Scraping GreatSchools
By Enrico Manlapig in modeling
June 30, 2021
Emu Dreaming by Raymond Walters Penangke. Used with permission
I’m always in two minds about web-scraping. You can feel like a wizard when you you can identify parts of a webpage and make them appear somewhere, transformed, all without opening a browser. At the same time, it feels icky. The designer clearly intended you to experience their page in a certain way so it feels wrong to pick it apart to consume the bits you like. You wouldn’t do this to a beautiful and lovingly crafted piece of nigiri sushi.
This dilemma is for chewing over another day.
Today, I’m planting a new seed and this post will outline some of the things I’ve learned. I’m preparing for Decision Lab project that will be exploring the local market for faith-based schools. As part of this exercise, I’m writing some R scripts to help them scrape local school information from GreatSchools.org.

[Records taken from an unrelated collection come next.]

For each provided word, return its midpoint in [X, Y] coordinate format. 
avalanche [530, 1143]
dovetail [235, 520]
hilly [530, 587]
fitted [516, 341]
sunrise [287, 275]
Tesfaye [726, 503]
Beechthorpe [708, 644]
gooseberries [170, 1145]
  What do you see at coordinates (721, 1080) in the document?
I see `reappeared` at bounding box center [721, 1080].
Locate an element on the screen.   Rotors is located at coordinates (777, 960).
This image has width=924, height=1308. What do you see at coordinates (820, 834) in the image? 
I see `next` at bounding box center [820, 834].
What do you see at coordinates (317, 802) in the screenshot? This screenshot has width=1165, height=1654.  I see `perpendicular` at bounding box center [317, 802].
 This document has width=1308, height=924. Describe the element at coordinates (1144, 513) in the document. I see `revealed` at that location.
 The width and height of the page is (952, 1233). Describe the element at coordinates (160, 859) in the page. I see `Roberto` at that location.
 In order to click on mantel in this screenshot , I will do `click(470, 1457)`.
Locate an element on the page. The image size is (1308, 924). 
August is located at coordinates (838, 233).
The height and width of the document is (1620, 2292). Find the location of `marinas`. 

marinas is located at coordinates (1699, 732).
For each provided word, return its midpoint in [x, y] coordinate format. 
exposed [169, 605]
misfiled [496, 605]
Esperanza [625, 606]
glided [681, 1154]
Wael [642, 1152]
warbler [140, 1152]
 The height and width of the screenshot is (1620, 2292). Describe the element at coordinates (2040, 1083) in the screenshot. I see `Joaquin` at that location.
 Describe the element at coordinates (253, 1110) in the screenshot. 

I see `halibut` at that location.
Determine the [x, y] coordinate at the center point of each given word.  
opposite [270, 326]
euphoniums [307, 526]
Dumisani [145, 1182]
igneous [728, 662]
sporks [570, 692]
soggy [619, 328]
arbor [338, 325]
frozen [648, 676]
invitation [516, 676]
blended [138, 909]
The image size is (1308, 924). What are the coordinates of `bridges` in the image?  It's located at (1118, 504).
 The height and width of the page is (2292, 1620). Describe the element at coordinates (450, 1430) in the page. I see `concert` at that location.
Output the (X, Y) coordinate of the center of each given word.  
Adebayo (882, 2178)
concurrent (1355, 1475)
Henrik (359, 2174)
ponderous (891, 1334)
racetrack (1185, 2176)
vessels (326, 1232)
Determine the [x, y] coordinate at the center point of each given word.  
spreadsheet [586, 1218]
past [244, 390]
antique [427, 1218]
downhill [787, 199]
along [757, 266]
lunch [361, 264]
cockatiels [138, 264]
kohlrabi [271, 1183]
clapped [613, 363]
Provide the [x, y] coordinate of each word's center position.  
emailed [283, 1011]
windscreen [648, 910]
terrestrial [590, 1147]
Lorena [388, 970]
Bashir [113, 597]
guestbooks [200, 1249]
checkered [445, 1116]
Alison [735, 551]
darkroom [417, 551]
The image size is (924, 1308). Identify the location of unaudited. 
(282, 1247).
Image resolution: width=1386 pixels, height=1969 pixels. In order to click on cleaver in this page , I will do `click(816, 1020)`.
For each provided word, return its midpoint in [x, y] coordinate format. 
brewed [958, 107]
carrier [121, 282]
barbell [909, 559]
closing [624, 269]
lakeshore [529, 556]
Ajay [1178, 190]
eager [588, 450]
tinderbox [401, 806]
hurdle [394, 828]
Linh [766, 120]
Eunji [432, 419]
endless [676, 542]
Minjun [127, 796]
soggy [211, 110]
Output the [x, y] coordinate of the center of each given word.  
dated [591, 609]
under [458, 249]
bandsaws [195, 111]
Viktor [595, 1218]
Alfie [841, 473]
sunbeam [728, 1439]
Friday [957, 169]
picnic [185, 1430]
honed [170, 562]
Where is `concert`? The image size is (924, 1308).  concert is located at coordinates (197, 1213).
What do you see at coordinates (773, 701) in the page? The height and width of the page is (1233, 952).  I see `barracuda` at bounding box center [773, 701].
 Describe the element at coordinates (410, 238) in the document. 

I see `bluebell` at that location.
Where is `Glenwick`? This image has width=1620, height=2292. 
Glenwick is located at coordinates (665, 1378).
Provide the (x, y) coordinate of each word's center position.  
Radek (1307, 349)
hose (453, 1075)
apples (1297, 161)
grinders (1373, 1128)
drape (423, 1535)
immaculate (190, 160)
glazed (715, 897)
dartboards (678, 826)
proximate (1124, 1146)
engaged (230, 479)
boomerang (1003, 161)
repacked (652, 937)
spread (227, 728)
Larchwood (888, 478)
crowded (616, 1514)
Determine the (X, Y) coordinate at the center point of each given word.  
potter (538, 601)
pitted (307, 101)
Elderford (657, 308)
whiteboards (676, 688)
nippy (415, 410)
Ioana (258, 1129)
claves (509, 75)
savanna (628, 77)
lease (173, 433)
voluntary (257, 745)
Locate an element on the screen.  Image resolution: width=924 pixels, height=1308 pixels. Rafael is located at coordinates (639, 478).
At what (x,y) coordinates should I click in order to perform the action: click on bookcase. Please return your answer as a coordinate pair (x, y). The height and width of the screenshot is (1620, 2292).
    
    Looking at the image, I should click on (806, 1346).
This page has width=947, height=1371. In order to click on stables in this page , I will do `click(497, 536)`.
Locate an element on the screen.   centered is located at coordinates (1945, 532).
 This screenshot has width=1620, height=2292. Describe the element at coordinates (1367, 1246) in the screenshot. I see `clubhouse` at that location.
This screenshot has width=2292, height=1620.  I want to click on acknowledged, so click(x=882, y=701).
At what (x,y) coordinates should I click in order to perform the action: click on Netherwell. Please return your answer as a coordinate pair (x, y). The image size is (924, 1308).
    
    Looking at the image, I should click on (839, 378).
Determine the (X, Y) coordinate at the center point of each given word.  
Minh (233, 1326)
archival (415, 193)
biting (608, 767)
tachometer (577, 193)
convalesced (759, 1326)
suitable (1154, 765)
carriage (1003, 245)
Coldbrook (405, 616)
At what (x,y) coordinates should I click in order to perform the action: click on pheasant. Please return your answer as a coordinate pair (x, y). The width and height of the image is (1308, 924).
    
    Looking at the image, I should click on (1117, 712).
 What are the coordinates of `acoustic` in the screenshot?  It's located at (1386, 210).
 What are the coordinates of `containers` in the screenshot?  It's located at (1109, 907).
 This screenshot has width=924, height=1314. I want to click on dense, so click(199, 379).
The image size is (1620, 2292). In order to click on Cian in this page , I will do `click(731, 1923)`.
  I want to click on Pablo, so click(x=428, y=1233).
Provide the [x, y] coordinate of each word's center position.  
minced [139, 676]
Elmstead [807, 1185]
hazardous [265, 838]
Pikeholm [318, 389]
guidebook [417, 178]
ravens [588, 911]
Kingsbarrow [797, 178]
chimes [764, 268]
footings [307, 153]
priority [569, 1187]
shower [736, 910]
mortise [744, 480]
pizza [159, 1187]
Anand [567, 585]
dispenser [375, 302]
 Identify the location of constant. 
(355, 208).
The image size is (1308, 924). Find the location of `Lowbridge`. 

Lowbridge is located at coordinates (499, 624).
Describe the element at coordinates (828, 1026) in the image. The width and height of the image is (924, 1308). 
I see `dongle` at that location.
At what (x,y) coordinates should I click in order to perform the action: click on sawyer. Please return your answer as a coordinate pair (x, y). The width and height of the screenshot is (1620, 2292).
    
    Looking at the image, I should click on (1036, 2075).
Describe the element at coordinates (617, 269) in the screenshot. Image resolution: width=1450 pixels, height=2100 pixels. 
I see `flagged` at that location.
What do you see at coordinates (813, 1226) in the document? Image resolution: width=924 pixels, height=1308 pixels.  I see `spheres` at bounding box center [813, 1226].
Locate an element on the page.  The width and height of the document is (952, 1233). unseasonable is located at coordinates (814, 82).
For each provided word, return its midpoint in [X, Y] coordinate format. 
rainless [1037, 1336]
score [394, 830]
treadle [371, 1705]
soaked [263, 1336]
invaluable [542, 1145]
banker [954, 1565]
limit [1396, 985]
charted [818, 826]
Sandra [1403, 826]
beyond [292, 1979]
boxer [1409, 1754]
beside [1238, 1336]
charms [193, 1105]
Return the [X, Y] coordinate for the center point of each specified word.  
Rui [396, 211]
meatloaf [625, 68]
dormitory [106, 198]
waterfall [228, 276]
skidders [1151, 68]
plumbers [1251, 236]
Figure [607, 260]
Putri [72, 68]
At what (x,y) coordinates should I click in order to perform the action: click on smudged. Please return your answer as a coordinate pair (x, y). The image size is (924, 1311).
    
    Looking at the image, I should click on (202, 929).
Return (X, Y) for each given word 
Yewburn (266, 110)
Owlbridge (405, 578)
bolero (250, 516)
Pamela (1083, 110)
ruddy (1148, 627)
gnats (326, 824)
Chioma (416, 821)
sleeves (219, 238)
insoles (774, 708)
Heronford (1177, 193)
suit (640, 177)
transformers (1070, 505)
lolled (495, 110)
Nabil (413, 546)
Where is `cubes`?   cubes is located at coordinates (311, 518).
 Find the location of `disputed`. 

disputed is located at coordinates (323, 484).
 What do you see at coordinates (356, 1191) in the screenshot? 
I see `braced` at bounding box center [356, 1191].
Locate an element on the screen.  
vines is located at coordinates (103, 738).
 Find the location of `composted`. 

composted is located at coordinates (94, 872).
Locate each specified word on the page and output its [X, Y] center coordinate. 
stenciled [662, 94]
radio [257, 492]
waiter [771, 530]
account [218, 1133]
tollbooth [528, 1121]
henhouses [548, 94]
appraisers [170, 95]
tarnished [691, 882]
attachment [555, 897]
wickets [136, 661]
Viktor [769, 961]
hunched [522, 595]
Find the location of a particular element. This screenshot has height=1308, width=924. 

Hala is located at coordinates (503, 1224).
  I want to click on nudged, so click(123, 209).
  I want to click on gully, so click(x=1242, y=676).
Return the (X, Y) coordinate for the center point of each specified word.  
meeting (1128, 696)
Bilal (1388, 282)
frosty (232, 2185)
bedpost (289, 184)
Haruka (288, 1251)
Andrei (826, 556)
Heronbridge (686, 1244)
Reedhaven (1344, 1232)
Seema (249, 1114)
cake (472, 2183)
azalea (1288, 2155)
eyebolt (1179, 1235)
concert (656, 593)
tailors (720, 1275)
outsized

At this point, I have scripts to scrape a listing page and review pages.
At first, it was hard to get started because the data was being dynamically generated by some JavaScript. I didn’t want to go down the RSelenium
path because that seemed overwhelming. I learned, though, that you can point
rvest
at the script’s xpath and then use V8
to execute the script. Very clever!
The review pages were trickier. I could still use the rvest
+ V8
move to grab the data but there were two little wrinkles. First, the page would expand when you scrolled down. If I blindly scraped the page with rvest
, I’d only get the first few reviews. The second issue was that each review was initially presented collapsed. You would need to press a “more” button to expand the review. Since this required some actual window work, I concluded there was no way to do this with rvest
alone so I jumped into the RSelenium
pool. Thankfully, it was surprisingly straightforward to scroll and click in the client browser.
At the moment, I have everything driven by RMarkdown document for no particular reason. I would like to try rolling this material into a package, which I think will be a kinder tool for the students.
One last thing before I leave the garden for the day, I was practicing bowing and nodding to the website because I wanted to be (and use)
polite
. As I said earlier, I am a little bit bothered by this practice. But that’s for another day.
Hmm… Now I want some sushi 🍣